Work to complete: List every line below containing "Given".

Saved data entries:
______

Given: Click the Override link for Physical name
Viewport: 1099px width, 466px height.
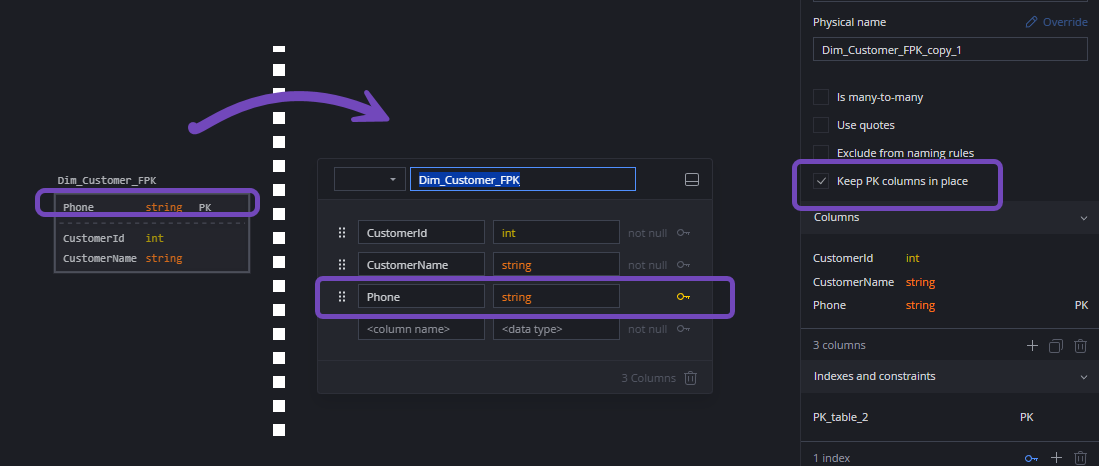Looking at the screenshot, I should (1056, 22).
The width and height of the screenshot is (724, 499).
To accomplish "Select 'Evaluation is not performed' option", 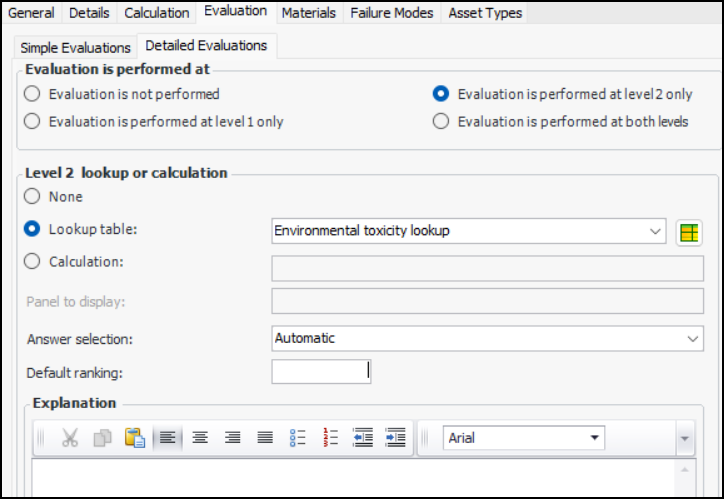I will pyautogui.click(x=33, y=94).
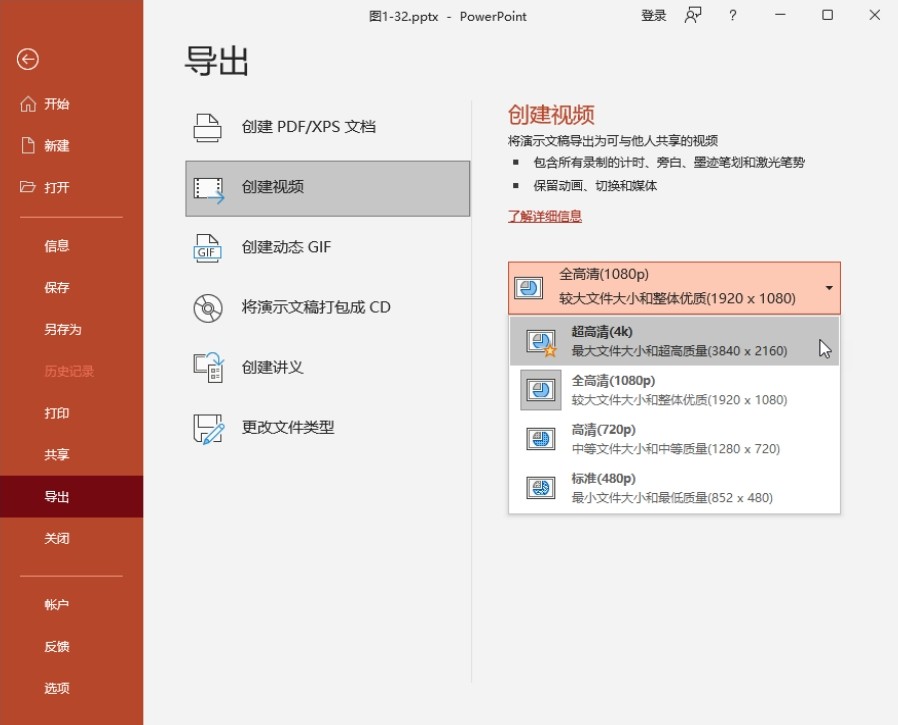Click the share feedback person icon
This screenshot has height=725, width=898.
tap(693, 16)
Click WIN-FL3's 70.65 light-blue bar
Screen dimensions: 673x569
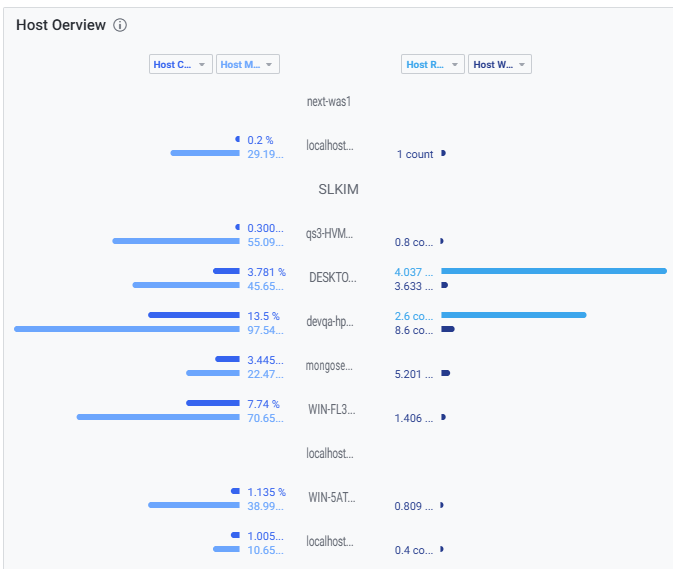158,417
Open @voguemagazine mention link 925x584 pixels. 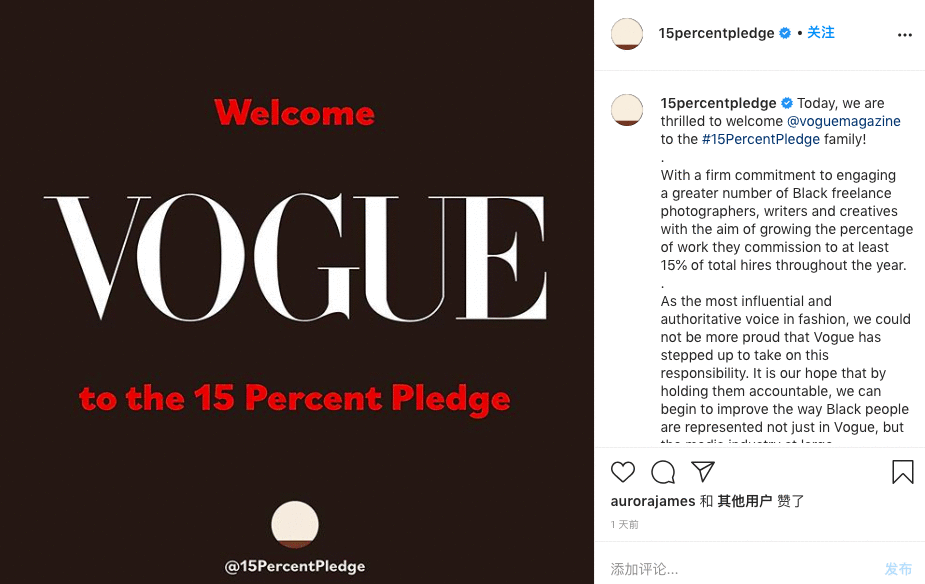click(x=844, y=122)
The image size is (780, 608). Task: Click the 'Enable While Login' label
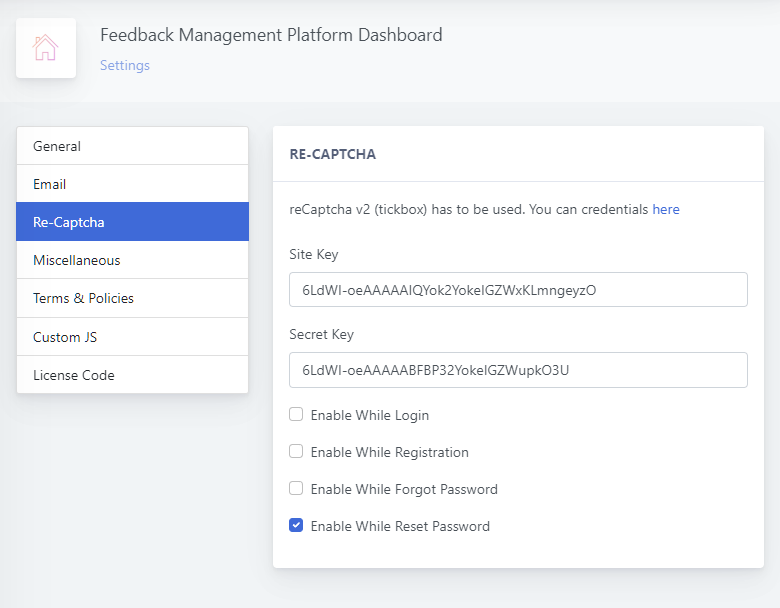tap(370, 415)
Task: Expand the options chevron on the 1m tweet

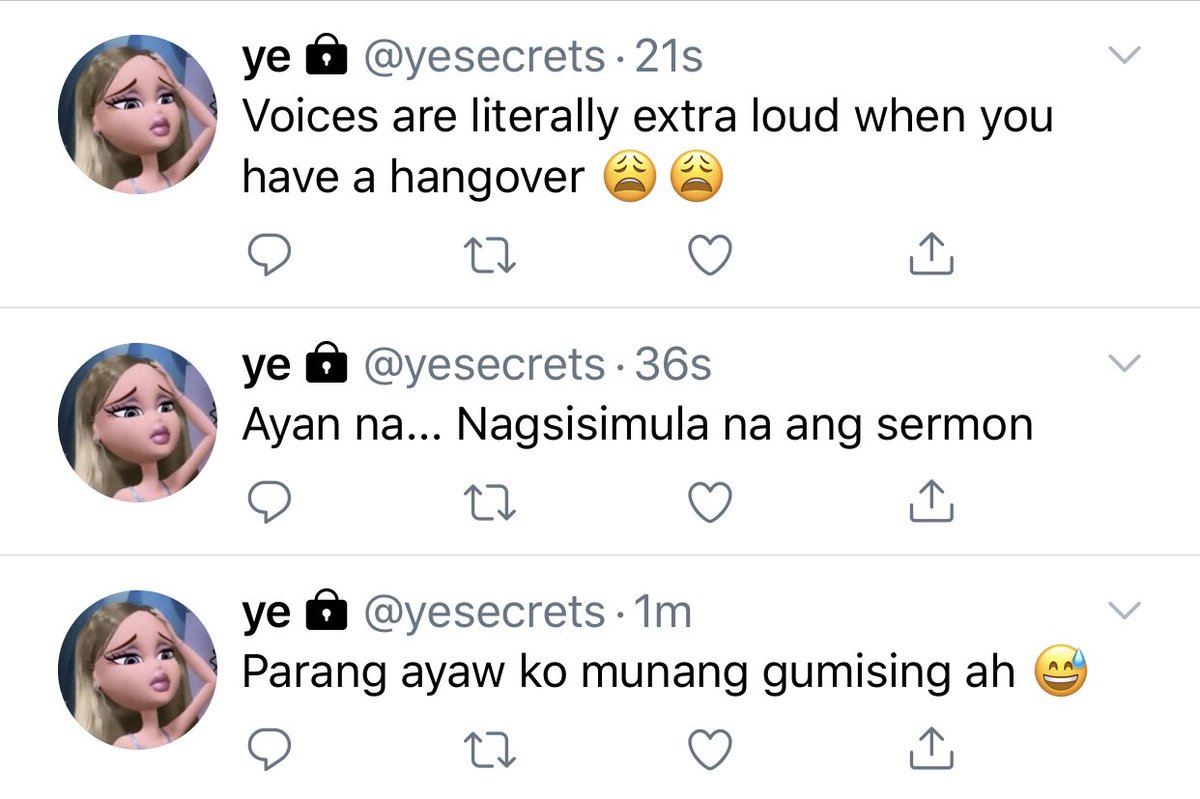Action: click(1126, 610)

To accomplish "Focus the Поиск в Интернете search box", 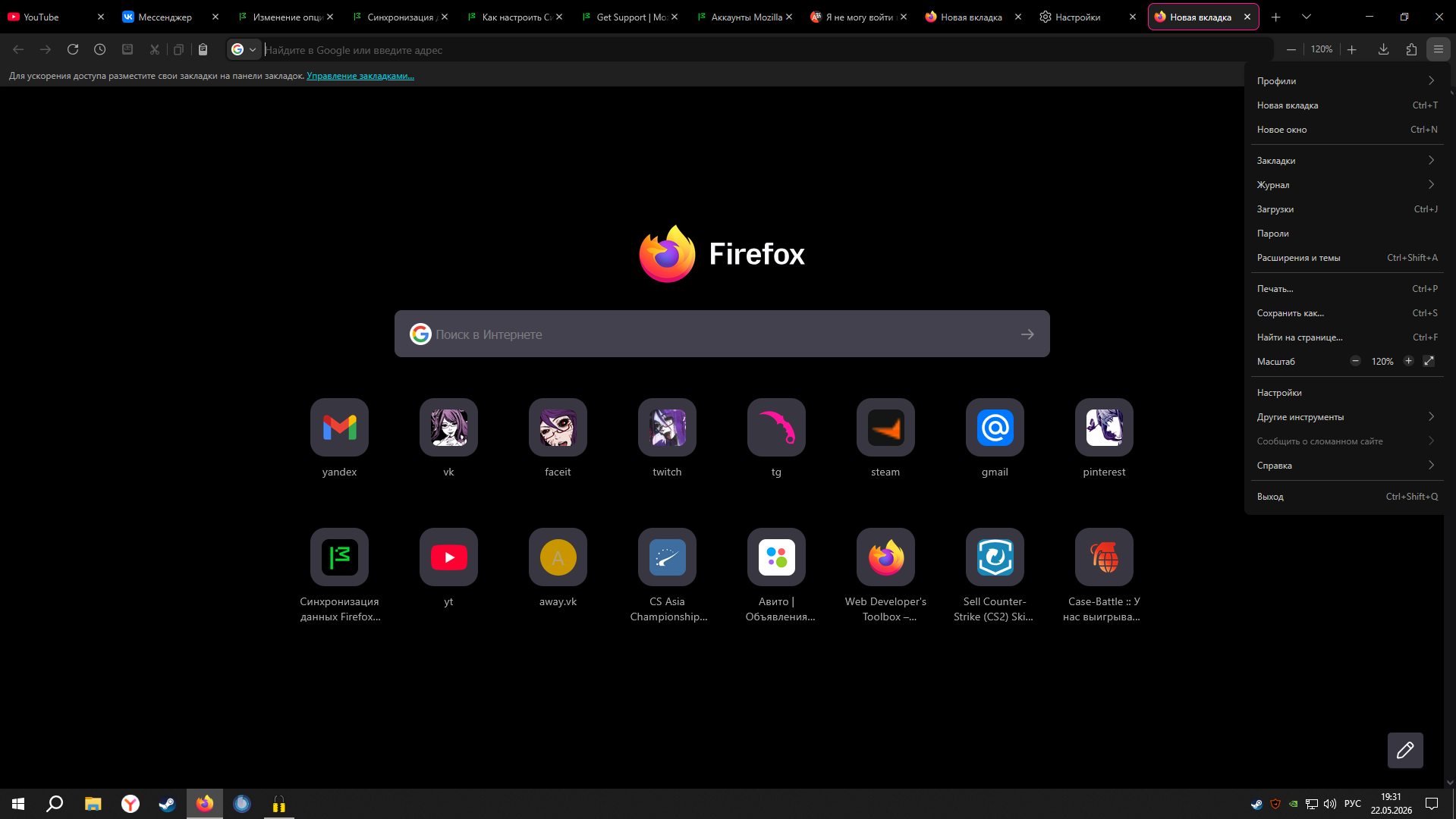I will (x=722, y=334).
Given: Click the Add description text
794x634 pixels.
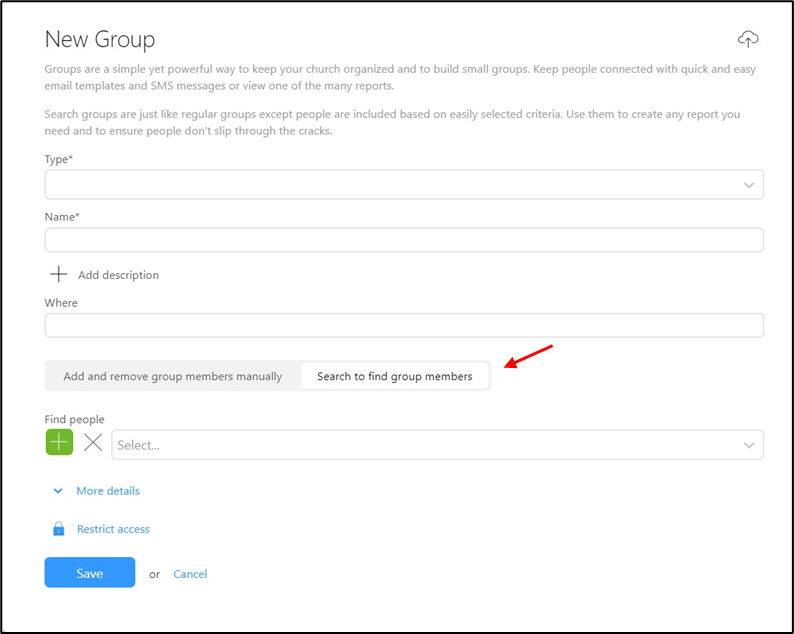Looking at the screenshot, I should click(118, 275).
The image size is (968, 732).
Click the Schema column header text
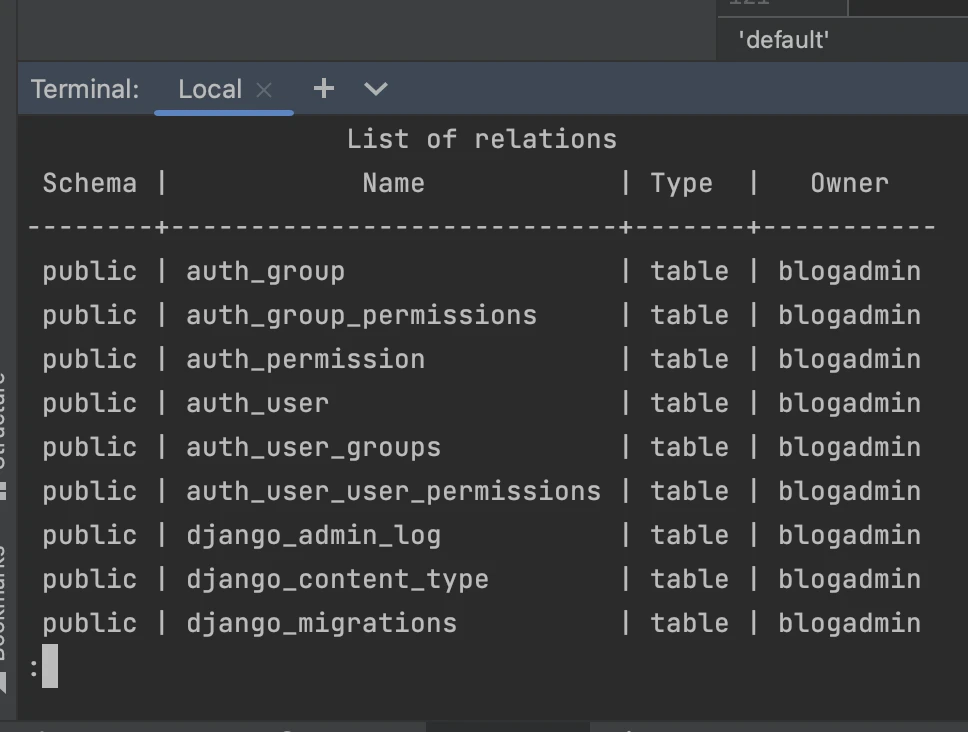[x=89, y=183]
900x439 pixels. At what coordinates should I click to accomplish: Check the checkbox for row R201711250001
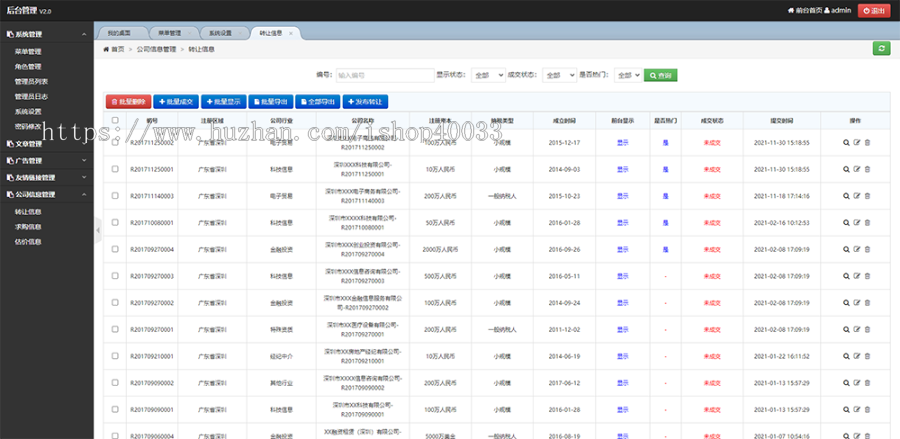point(115,169)
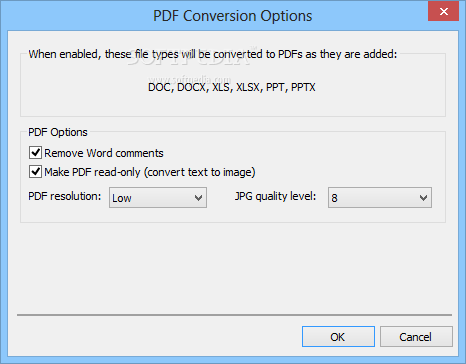
Task: Click the 'Remove Word comments' label text
Action: point(104,153)
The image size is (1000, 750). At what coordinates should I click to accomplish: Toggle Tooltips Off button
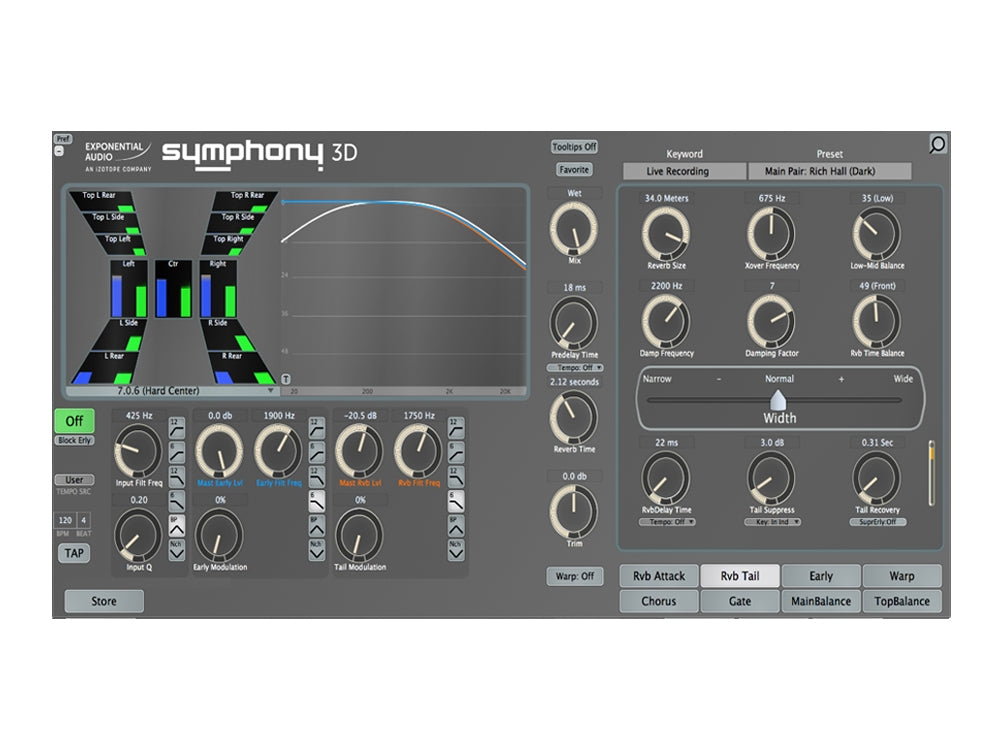tap(574, 147)
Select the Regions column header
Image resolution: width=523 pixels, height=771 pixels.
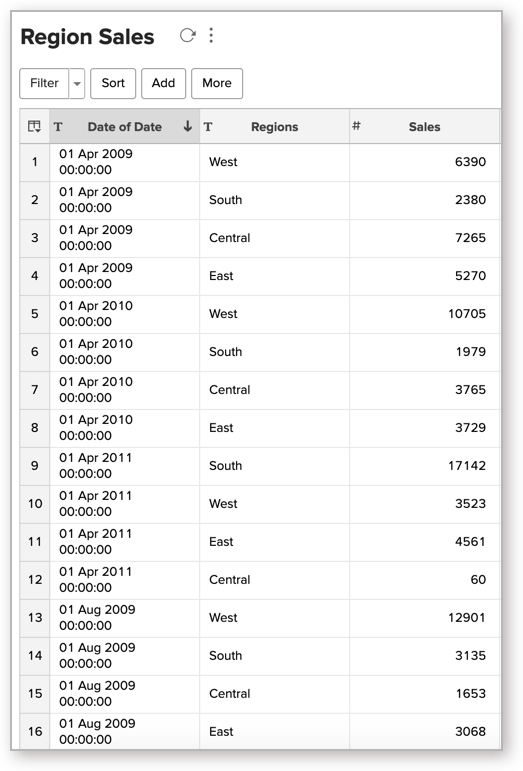click(274, 126)
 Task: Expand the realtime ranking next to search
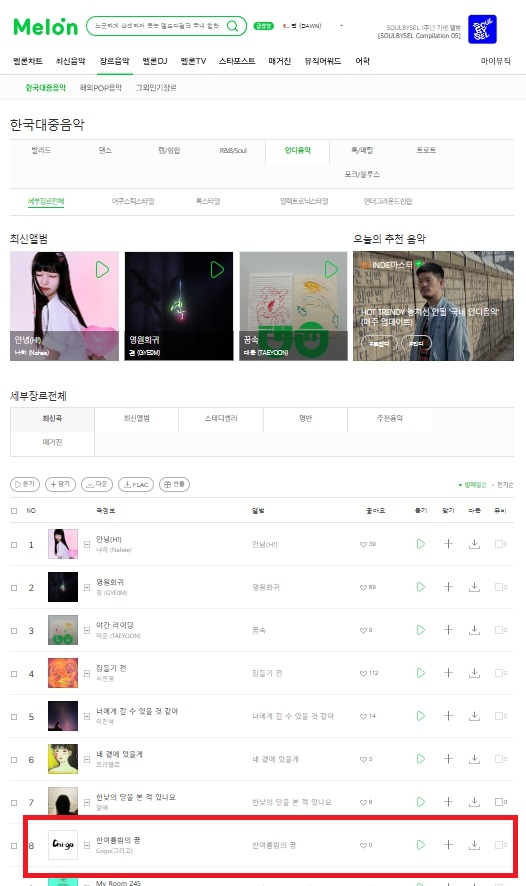341,25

______

Task answer:
Given: Click the Override link for Physical name
Given: Click the Add description text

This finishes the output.